Pedersen's lawyers handling business and loan workout matters deliver results by developing and implementing creative, on-target and cost-effective workout solutions for clients confronting distressed business and delinquent financial transactions.

We regularly represent a highly diverse group of clients from a cross-section of industries facing the complex challenges of workout and restructuring transactions. Together with our clients, we explore workable alternatives to costly and difficult bankruptcy proceedings.

After identifying and assessing each of our client's needs, we formulate customized workout solutions that are at once innovative and pragmatic. Our primary goal is to provide seamless, responsive representation while helping our clients minimize their risk and identifying areas of opportunity.

Our lawyers are experienced in a comprehensive array of workout and restructuring services, including cash flow mortgages, commercial mortgaged-backed security (CMBS) securitization portfolio defaults, mortgage loan workouts, mezzanine loan restructurings, deed in lieu of foreclosure transactions, enforcement proceedings, tax-exempt bond restructurings, and non-performing mortgage loan portfolio divestitures.

There are occasions when workouts are neither practical nor viable.

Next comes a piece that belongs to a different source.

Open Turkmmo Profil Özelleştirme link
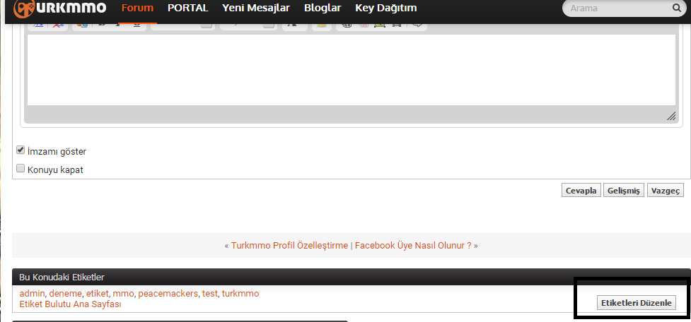691x322 pixels. point(289,246)
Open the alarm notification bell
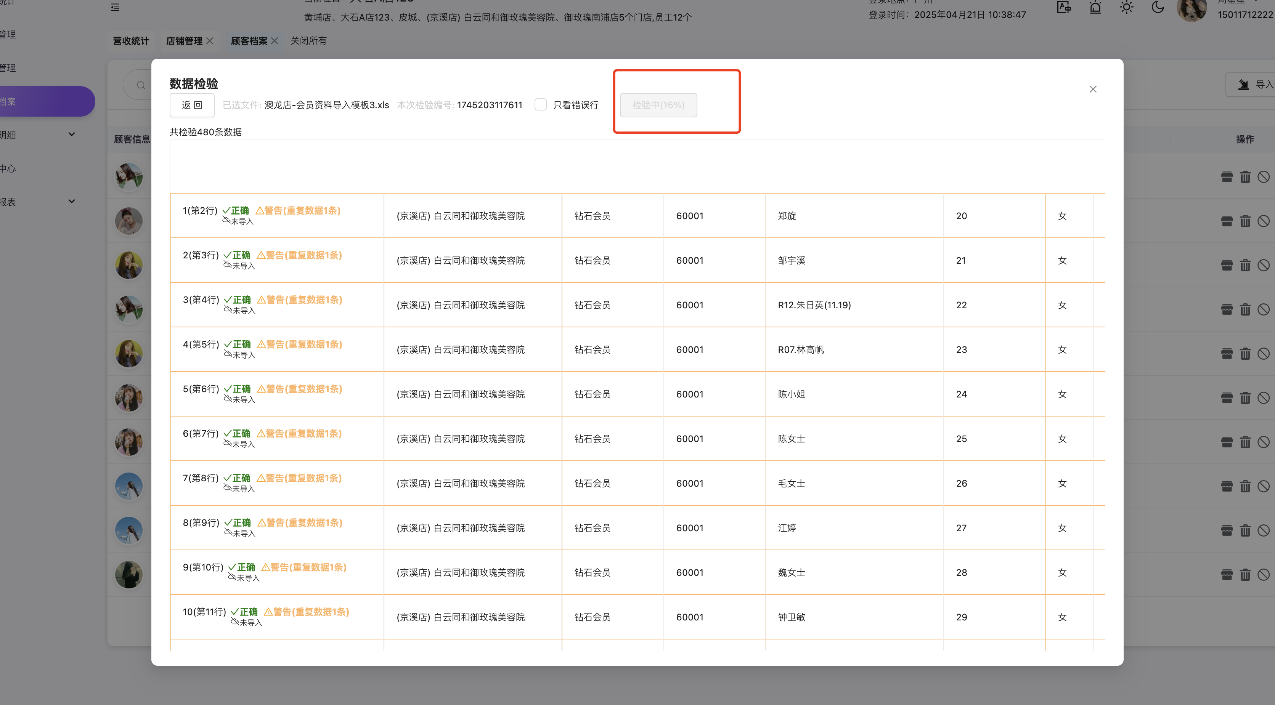This screenshot has height=705, width=1275. (1095, 7)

When consensual settlements are not possible, we guide clients through court-appointed receiverships, foreclosures, and bankruptcy proceedings.

Our Experience

  • Represented the owner of multiple commercial properties in the workout of multiple loans with multiple lenders.
  • Represented bondholders, including bond funds and other institutional holders, on tax, regulatory, securities, and real estate law issues relating to the workout of a financially troubled nursing home facility in Illinois that was the subject of a complex tax-exempt bond financing.
  • Advised a private equity investor in the acquisition of a distressed property through a cash payment and capital contribution for equity ownership interests in the company. As a condition of the purchase, negotiated with senior company lenders to modify material covenants of the company's financing agreements.
  • Represented a high-end recreation wear retailer in a capital restructuring that resulted in the creation of four classes of preferred stock and that included negotiated concessions.
  • Represented a credit enhancer in developing and implementing a short-term $39 million taxable bond structure for issuance by the Nevada Housing Division to refinance a troubled apartment project in Sparks, Nevada and avoid a $10 million loss.
  • Represented a financial institution in working out and restructuring approximately $600 million of aggregate debt involving 50 real estate projects located throughout the United States.
  • Represented a Chicago area bank in a deed in lieu of foreclosure transaction involving multiple apartment complexes and raw land that satisfied a $70 million first mortgage loan.
  • Structured forbearance and workout arrangements on behalf of a mezzanine lender that obtained additional collateral, allowed new equity participation, and renegotiated an intercreditor agreement.
  • Obtained an injunction on behalf of a senior lender against a mezzanine lender that prohibited interference with a developer's sale of condominium units in order to force payment on junior mezzanine debt.